Secondo Trezza l’Europa ha comunque “l’opportunità di individuare un terreno comune e di influenzare il pensiero strategico degli Stati Uniti”. Bruxelles deve cercare di lavorare nel solco del partenariato euro-atlantico e promuovere il multilateralismo – che a Trump non piace, preferendo azioni bilaterali – impedendo agli Stati Uniti di ritirarsi da importanti accordi come il New START, su cui però la Casa Bianca ha espresso scetticismo, l’accordo di non proliferazione nucleare un “bad deal“, come quello sul nucleare iraniano, che invece per Trezza è il più grande successo ottenuto sul tema “bomba-atomica” negli ultimi anni. L’esperto italiano sostiene che anche nella delicata situazione in Corea del Nord l’UE può svolgere “un ruolo”: “L’Europa non è direttamente coinvolta nella crisi nordcoreana, ma, sulla base della propria esperienza nel superare le tensioni e le divisioni in ambiente nucleare, può svolgere un ruolo positivo nell’affrontare una situazione che rappresenta una minaccia molto più pericoloso di quello dall’Iran”.

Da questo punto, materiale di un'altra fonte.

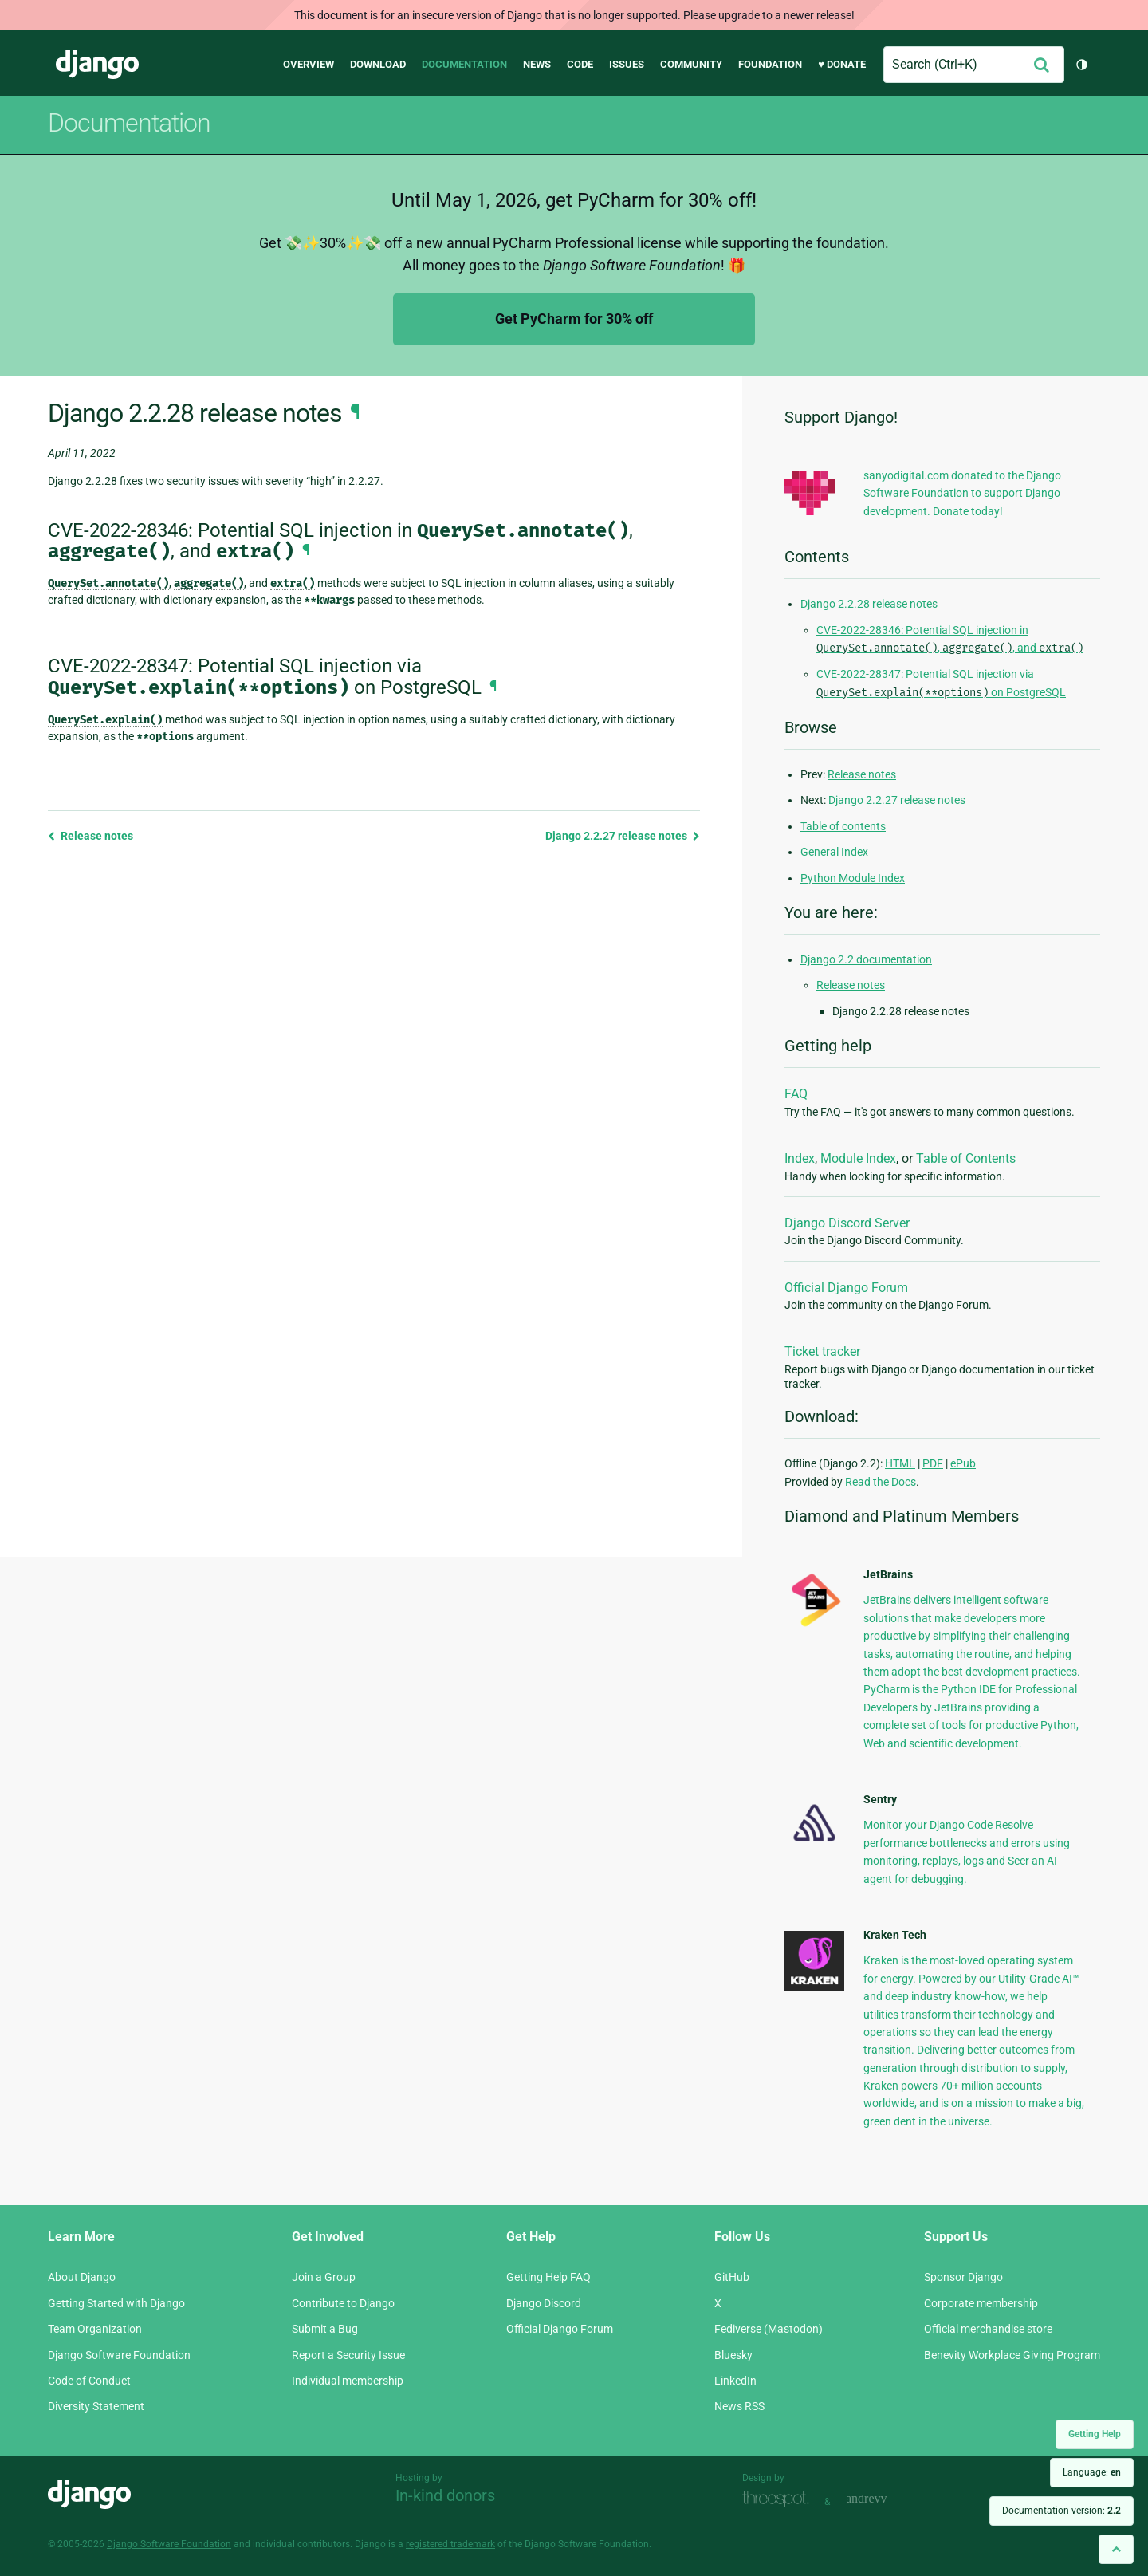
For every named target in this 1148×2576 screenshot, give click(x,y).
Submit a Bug (325, 2328)
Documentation (464, 64)
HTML (900, 1463)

Pyongyang può essere, per priorità, un effettivo terreno di incontro. Washington considera la situazione della Corea del Nord in cima alla lista delle minacce, e venerdì il segretario di Stato, Rex Tillerson, ha detto che la “pazienza strategica” americana nei confronti del leader pazzoide Kim Jong-Un è ormai finita. Anche l’opzione militare è sul tavolo. Tillerson, in visita a Seul, ha detto che gli Stati Uniti non intendono negoziare con la Corea del Nord, e intanto davanti alle continue provocazioni e all’incessante progredire del programma atomico nordcoreano, inaspriranno le sanzioni, poi penseranno a un attacco preventivo. Le sanzioni erano la linea obamiana, sulla traiettoria delle amministrazioni Clinton e Bush che lo avevano preceduto. Il metodo con cui la Casa Bianca ha cercato di portare allo stremo delle forze Pyongyang per poi costringerlo al tavolo negoziale a rinunciare alle ambizioni nucleari: non hanno funzionato, e Trump sembra cambiare rotta verso un atteggiamento più aggressivo. “Sono stati vent’anni di approcci falliti, che hanno incluso milioni di dollari in aiuti alla Nord Corea come incoraggiamento per spingerla su una via diversa” ha detto Tillerson. “La Cina ha fatto poco”, ha aggiunto Trump, alla vigilia dell’arrivo a Pechino di Tillerson (oggi, sabato 19 marzo). Dichiarazioni che intendono richiamare l’attenzione della Cina, considerata protettrice diplomatica nordcoreana e l’unica in grado di influenzare la politica di Kim. Negli ultimi mesi si è assistito a un incremento delle capacità tecnologiche nordcoreane, con diversi test (tra cui quelli nucleari nel 2016), che hanno permesso lo sviluppo di missili balistici probabilmente più funzionali di quelli già noti. L’interessamento americano arriva in questo momento sia per questi aspetti tecnici, ma anche per dimostrare il proprio impegno nel Pacifico come contrappeso all’assertività cinese e come garanzia per alleati regionali come la Corea del Sud e il Giappone. Di questa mobilitazione americana fanno parte attività di deterrenza e preparazione di vario genere, dai sistemi anti-missile che alla fine saranno schierati in Corea del Sud, agli elementi del Team Six dei Navy Seals, gli incursori che eliminarono Osama, pronti anche – secondo un’analisi di Guido Olimpio e Guido Santevecchi uscita sul CorSera – per una possibile decapitazione del regime. Al largo delle coste pacifiche del Sud naviga inoltre la portaerei “Carl Vison” col suo gruppo da battaglia.